**Your instructions:**
Rewrite every line of the records below as a numbered list with no blank lines, and leave out the pictures.
start
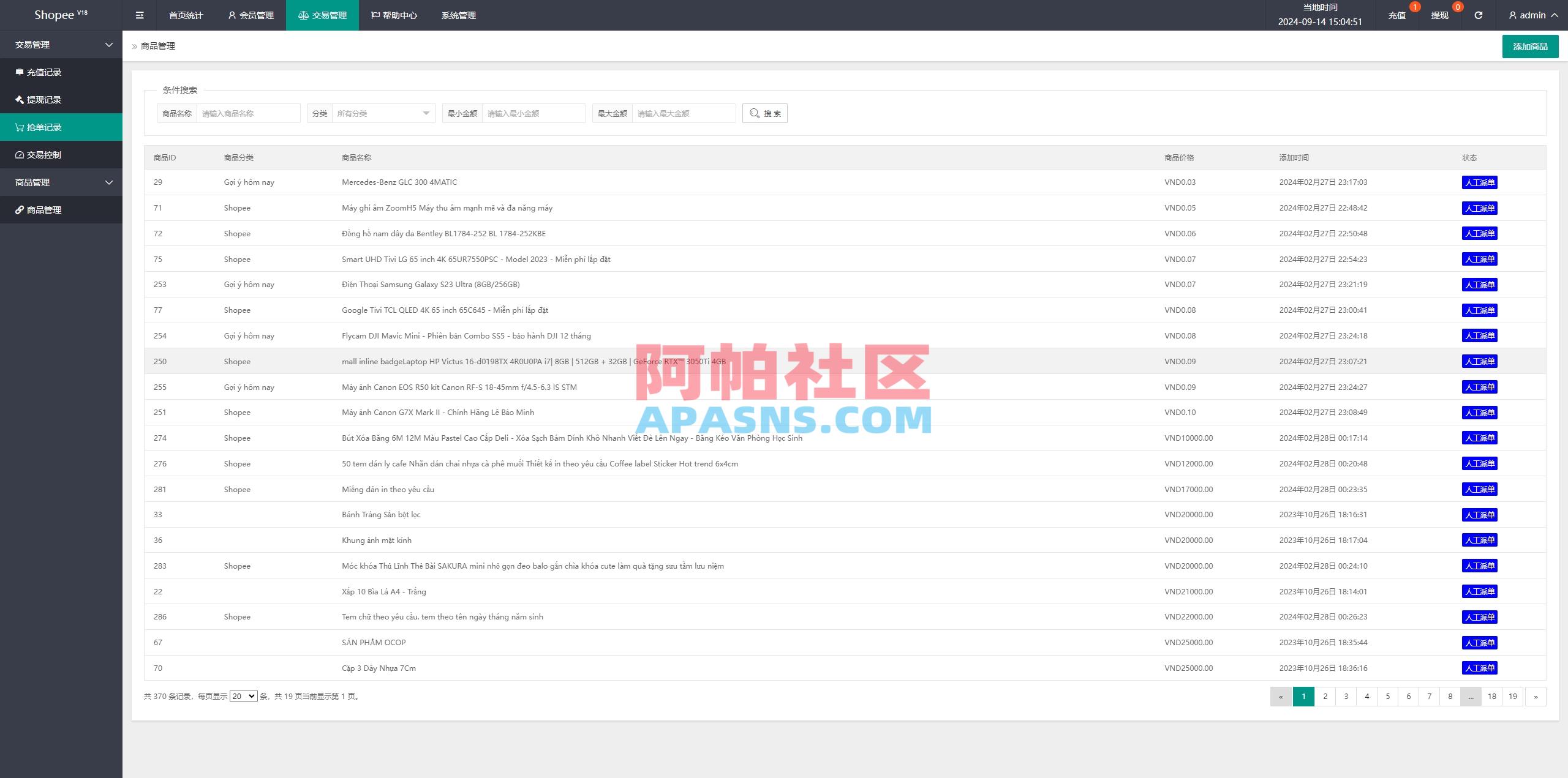Select the 抢单记录 order grabbing records
The height and width of the screenshot is (778, 1568).
click(43, 127)
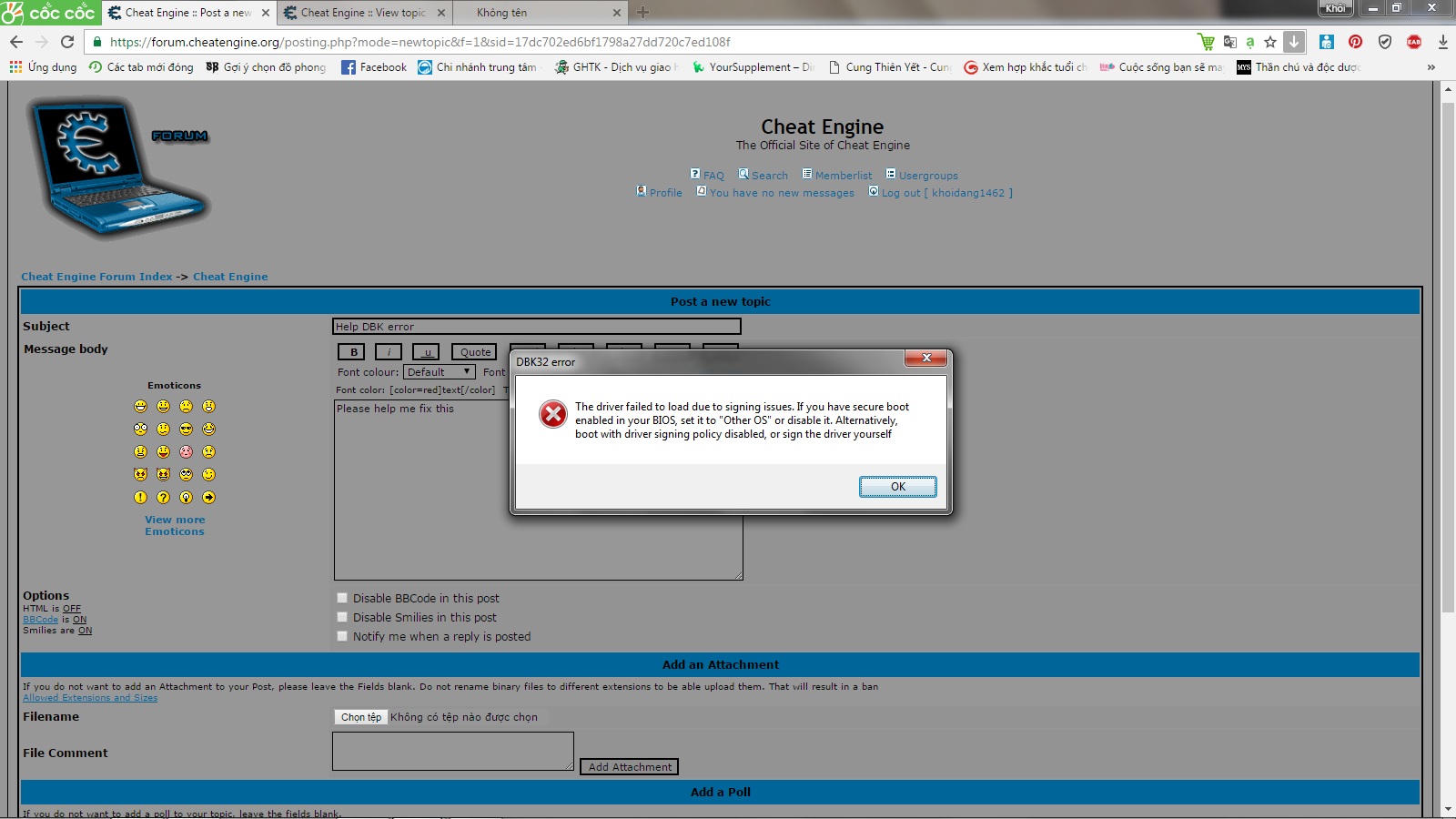Check Disable Smilies in this post
This screenshot has width=1456, height=819.
(x=342, y=617)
end
**Output for this exercise:**
1. Select the 抢单记录 order grabbing records
2. The height and width of the screenshot is (778, 1568).
3. click(43, 127)
4. Check Disable Smilies in this post
5. This screenshot has width=1456, height=819.
6. (x=342, y=617)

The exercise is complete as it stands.